D.P.16 Metabolic and hemodynamic alterations in the mdx skeletal muscle revisited using multi-parametric functional NMR

Abstract

The mdx mouse remains a popular model of the Duchenne muscular dystrophy. While criticized for the mild impairment of muscle function and structure, the mdx remains highly relevant in terms of energy and microvascular control disturbances associated to muscle dystrophy. In this study, a non-invasive multi-parametric functional NMR approach (mpf) was used to revisit these anomalies. This NMR approach interleaved arterial spin labeled imaging and 31P spectroscopy to measure perfusion, capillary oxygenation and muscle energetics of the gastrocnemius of C57Bl/10wt and mdx mice (between 10 and 65weeks of age). Hind-limb ischemia (30min) or repeated bouts of exercises (2min) and recovery were investigated. After ischemia, phosphocreatine (PCr) depleted more in 28-week-old mdx vs wt mice (ΔPCr: 82±6% vs 62±10%). Resynthesis of PCr at reactive hyperemia appeared prolonged (TCr: 88.7 ±21.5s vs 53±23.3s).

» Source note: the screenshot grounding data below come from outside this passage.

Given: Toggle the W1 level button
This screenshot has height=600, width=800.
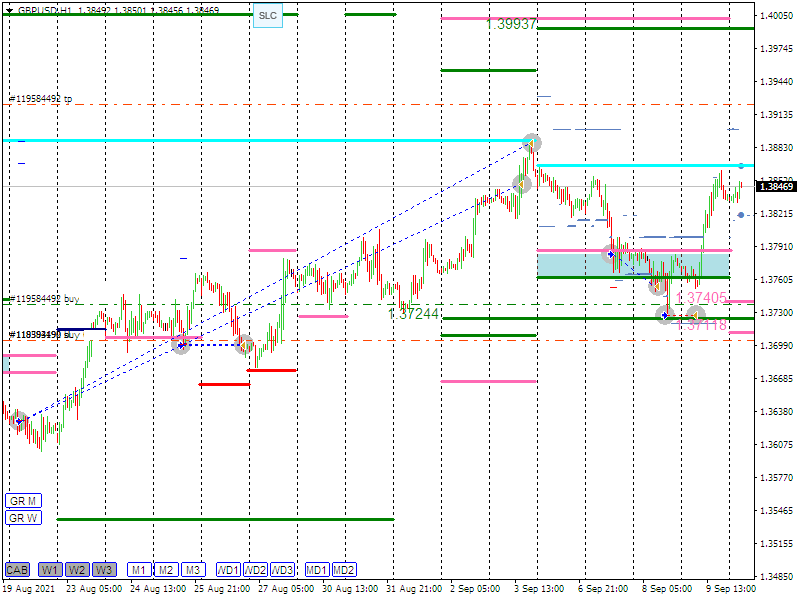Looking at the screenshot, I should click(50, 570).
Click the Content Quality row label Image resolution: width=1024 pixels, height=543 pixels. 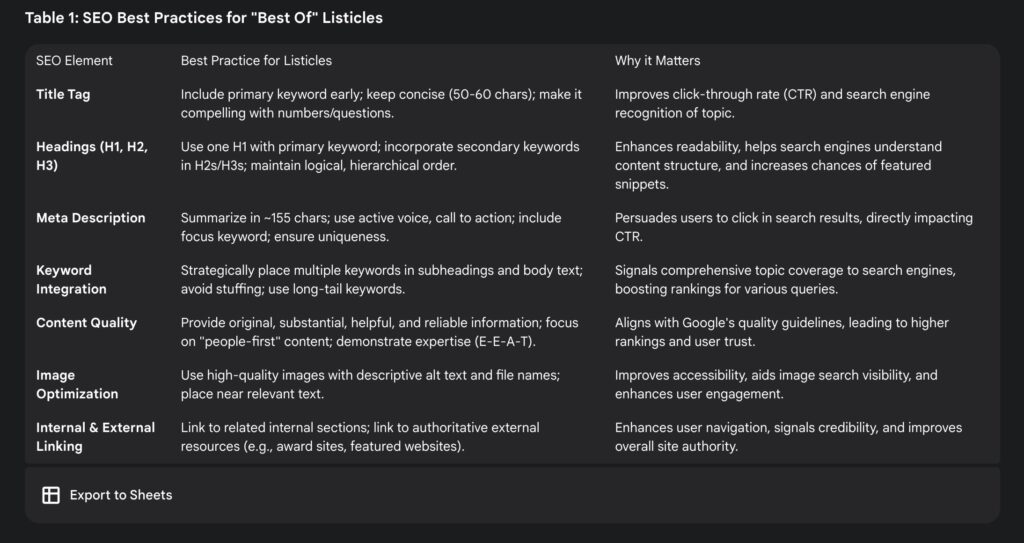[86, 323]
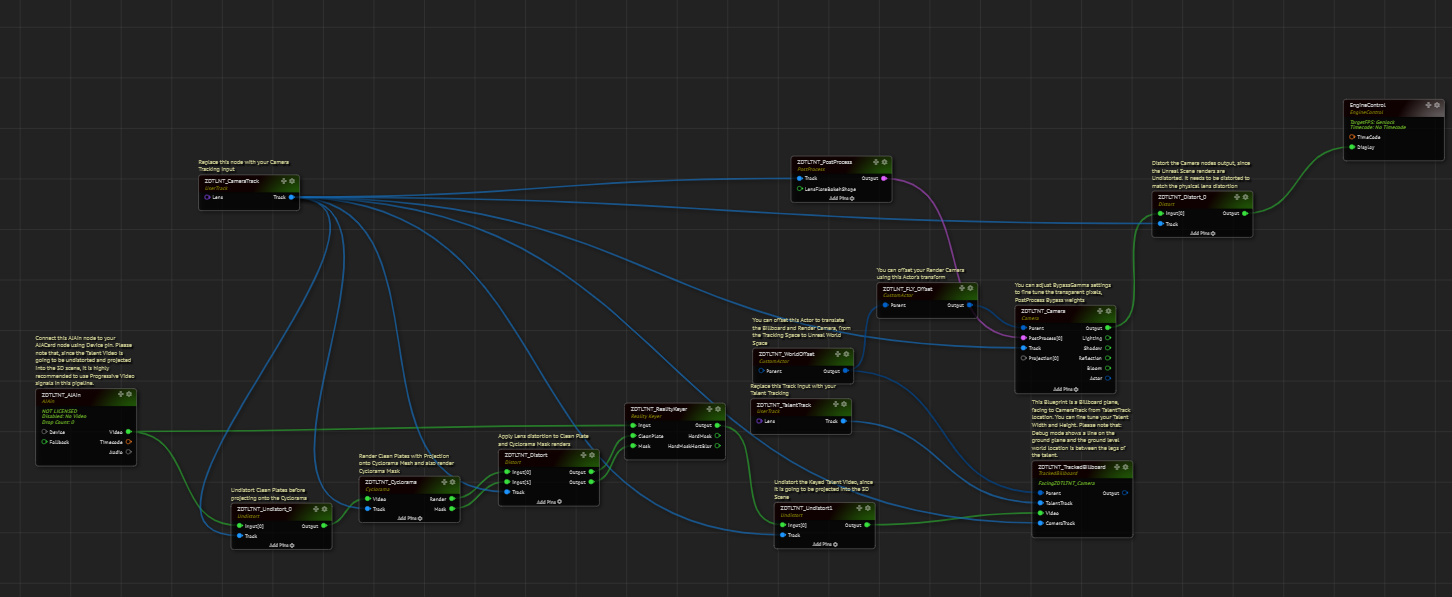Click the move icon on ZDTLTNT_CameraTrack node
Viewport: 1452px width, 597px height.
tap(285, 181)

In parallel, vasodilatation lasted less at reactive hyperemia in mdx mice compared to wt mice. Similarly, a shorter reperfusion profile was visible in 65-week old mdx mice following exercise, confirming a default in maintaining vasodilatation in old mdx vs old wt mice but also compared to young mdx mice. Moreover capillary oxygenation at reactive hyperemia showed reduced O2 extraction in mdx mice. In this study, the mpf-NMR protocol proved again its capacity to characterize in vivo functional anomalies, this time in dystrophic muscle. The underlying mechanisms require further investigation, with neuronal NO synthase (nNOS) deficiency most likely playing a direct role in the perfusion profile alterations. The defective nNOS might also contribute indirectly, through PFK inhibition, to the faster PCr depletion during ischemia, which could be indicative of impaired glycolysis. On the other hand, the slower PCr resynthesis and lower oxygen extraction help to appreciate and quantify the real impact in vivo of mitochondrial dysfunction in mdx.